Surface area for Search optimization changes. If a meaningful share of high-intent queries are now persistent agent runs, your content needs to be discoverable in synthesized notifications, not just in the ten blue links. Same SEO fundamentals (clean schema, fresh content, structured data), but the optimization target shifts from “rank for the query” to “be the source the agent cites.”
API and webhook patterns. Information Agents push notifications. Building a system that consumes those notifications (Slack alerts, internal dashboards, automated actions) is exactly the kind of glue work APIs are built for. Set up the receive end in Apidog with mock webhooks; swap in the live endpoint when Google publishes the API.
Agent design patterns to learn from. Google has gone deep on long-running, low-cost agentic workflows. Even if you never use Information Agents, the pattern (a persistent query, a cheap reasoning model, an event-driven notification) is reusable. We covered the broader agentic AI architecture in detail.

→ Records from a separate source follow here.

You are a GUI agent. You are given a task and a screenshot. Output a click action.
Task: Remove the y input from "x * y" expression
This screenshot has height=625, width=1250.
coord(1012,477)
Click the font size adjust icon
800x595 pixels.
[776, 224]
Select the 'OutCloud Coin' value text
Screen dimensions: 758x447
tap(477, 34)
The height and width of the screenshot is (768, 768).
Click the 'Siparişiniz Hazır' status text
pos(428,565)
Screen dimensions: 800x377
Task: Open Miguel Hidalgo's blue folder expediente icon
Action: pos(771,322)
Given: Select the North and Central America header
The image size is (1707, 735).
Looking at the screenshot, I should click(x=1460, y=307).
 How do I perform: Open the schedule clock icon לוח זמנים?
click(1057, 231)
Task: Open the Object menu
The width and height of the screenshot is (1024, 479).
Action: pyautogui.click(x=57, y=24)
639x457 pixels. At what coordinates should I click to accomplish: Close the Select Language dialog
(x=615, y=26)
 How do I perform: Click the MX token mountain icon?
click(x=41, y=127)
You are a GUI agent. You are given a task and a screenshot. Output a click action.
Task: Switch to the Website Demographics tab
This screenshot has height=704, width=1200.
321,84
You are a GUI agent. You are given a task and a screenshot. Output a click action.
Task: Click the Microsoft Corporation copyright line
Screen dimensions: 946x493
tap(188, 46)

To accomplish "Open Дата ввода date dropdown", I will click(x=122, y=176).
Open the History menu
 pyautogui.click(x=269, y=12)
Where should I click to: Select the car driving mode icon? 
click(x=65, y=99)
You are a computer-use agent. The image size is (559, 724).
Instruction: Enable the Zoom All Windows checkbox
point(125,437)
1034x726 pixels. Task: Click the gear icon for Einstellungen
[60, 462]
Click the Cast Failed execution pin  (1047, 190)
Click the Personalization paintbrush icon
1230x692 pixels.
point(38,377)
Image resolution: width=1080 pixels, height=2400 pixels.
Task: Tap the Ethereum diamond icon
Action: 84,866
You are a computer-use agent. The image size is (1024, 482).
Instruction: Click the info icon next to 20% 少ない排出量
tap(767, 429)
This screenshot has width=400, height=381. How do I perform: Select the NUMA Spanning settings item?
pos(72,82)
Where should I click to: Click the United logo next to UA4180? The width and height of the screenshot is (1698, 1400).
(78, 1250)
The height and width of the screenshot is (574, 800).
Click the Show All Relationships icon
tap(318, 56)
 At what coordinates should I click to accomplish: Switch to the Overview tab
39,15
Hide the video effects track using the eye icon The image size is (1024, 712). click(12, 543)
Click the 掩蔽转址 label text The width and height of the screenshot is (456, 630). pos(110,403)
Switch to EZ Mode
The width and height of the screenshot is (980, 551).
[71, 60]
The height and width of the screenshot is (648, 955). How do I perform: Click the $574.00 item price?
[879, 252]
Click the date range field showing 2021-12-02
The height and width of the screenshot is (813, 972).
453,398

Watch for a developer API. Google hasn’t confirmed an API for Information Agents at launch. Based on the Gemini playbook, expect an endpoint in Google AI Studio within months of consumer launch. When it ships, you’ll wire it the same way you wired Managed Agents in Antigravity 2.0.
Download Apidog and set up a placeholder collection now. The endpoint shape will likely mirror Gemini’s generateContent with added monitor and notify fields.
Best practices for getting useful results
Once Information Agents launch, the quality of your output depends almost entirely on the quality of your input. Lessons we expect to apply, based on how Google’s existing AI Overviews behave:
- Be specific. “Apartments in Brooklyn” is bad. “Two-bedroom apartments in Brooklyn under $4,500/month with in-unit laundry, available July” is good.
- Constrain sources. If you only want updates from a specific blog or domain, say so. The agent will weight that source higher.
- Set the urgency. “Alert me immediately” vs “weekly digest” changes the notification cadence.
- Use exclusions. “Don’t show me listings above $5,000” is more powerful than only stating the floor.
- Pair with calendar context. “Until I finish my move on August 15” sets a natural end date so the agent stops on its own.
Wrapping up
Information Agents change the contract between you and Search. The old contract: you ask, Google answers. The new contract: you tell Google what you care about; Google watches the web on your behalf. Persistent, proactive, multi-source.
For consumers, the use cases are obvious: apartments, sneakers, deals, news. For builders, the more interesting question is what to build on top. The notification surface is the first half. The downstream automation (your Slack, your CRM, your monitoring dashboards) is the half you control. Wire those up before the API lands.